How do animals know how to behave during play bouts? This is far from perfectly clear, but there is evidence of a variety of forms of signaling behavior, beginning with the invitation to play, which in the case of dogs is known as the play bow: the dog crouches on its front legs and bows while its hind legs remain erect. This apparently means “I want to play,” and will be reciprocated by a play bow from a possible partner.103 Gregory Bateson referred to this behavior as “metacommunication” because it not only signals a willingness to play but indicates the kind of behavior that will follow, that is, not real fighting and such, but play fighting.104 The canine play bow may be repeated during a play bout, which may mean “I still want to play.” Primates have a variety of gestures that indicate a willingness to play and to abide by the rules of play. A common one among chimpanzees is a raised arm that is the equivalent of the play bow among dogs, though there are several other chimpanzee gestures the can indicate a willingness to play.105 During the course of play a yelp or a nip may be telling the partner that he is getting too rough and to cut it out. If one partner persists in being too rough, the game comes to a sudden end, or turns into a real fight.
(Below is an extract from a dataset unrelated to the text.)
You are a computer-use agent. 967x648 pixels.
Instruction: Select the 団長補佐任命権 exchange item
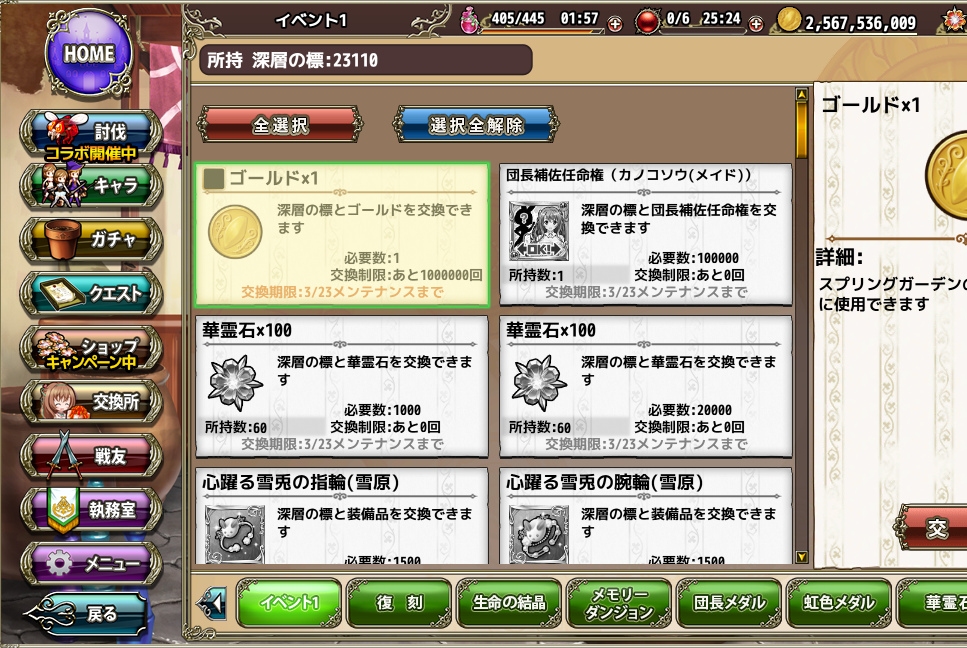(646, 234)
One reason animal play has been a problematic field, with some researchers even doubting the possibility of studying it, or denouncing other researchers as being anthropocentric in their interpretations, is that we know (or think we know) all too well what is going on. Indeed, a dog may give us a play bow and we may proceed to play with the dog. The social play of very young children is remarkably similar to social play in animals. It is in the act of play that we can see in animals just those things that many have said only humans have and have denied that animals have: a sense of self, an ability to understand what is going on in the mind of another, a capacity for very delicate and choreographed cooperation, for example, and, if these characterizations seem to be overreading, then certainly, at a minimum, shared intention and shared attention.
Science, as I will discuss further below drawing on Martin Buber, has some pretty clear rules that require an I-It relation between scientist and the object of study. The scientist must maintain an austere objectivity that inevitably makes the object into a thing. In the observation of play, and even more clearly in actually playing with an animal, it is almost impossible not to have an I-You relation, which arouses suspicions that one is not really doing science.106 On the other hand, as de Waal has indicated at several places, something like an I-You attitude may be a valuable source of information, and treating animals as if they were pure mechanisms may blind us to what is really going on. One could see this as using an I-You relationship in a utilitarian way and thus undercutting its real meaning, but in reading de Waal and some of the other students of animal play as well, one senses both a genuine respect for the otherness, the You-ness, of the animals being studied, while also conducting careful objective research. After all, the multiple realities of which I-It and I-You are examples are never watertight but often overlap. It may be that such overlapping, as when a metaphor leads a scientist to a theoretical breakthrough as we saw in Chapter 1, can be the source of creativity.
A great deal of energy has been spent on showing how much humans differ from any other animal, and when it comes to language and, in any but a rudimentary sense, culture, humans really are different. However, I have made a considerable effort to show how deeply we are shaped by a very long biological history. Sex and aggression in some form or other go all the way back and are surely still powerful forces in humans today. Nurturance, in the form of parental care, the earliest behavior that we can call love, goes back to early mammals more than 200 mya. Dominance hierarchy is probably as old as mammal societies. Among behaviorally complex mammals, certainly among chimpanzees, patterns recognizably like ethics and politics have appeared, how long ago we don’t know, but probably millions of years ago. And mammalian play, the seedbed of later capacities, goes back probably at least as far.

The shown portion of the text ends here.